Pixel coordinate grounding data

..............................

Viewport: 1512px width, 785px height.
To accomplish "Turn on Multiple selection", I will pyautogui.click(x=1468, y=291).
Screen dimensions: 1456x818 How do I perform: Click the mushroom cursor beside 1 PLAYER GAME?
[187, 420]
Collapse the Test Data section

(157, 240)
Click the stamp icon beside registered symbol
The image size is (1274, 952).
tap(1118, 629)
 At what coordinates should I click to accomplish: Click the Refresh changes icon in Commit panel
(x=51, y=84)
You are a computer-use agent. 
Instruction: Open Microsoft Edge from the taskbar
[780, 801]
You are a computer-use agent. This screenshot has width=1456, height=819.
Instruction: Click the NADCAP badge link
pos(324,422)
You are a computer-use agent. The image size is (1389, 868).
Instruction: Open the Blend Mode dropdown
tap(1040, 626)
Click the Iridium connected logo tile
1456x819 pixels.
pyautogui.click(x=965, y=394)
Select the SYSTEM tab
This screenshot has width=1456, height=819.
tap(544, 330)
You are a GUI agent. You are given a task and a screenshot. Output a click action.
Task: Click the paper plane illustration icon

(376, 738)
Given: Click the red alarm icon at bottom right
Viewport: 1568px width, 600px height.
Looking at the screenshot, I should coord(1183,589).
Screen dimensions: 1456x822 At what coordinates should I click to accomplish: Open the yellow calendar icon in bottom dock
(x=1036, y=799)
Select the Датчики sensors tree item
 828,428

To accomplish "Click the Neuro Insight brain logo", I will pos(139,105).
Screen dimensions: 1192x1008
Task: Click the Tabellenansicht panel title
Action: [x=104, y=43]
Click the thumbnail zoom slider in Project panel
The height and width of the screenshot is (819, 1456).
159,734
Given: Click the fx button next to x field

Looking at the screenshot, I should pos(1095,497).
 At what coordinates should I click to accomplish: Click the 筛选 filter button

..............................

ASSIGNMENT: In the entries above, count the lines that contain the string "computer" and reply with the number only.

FINISHED TASK: 3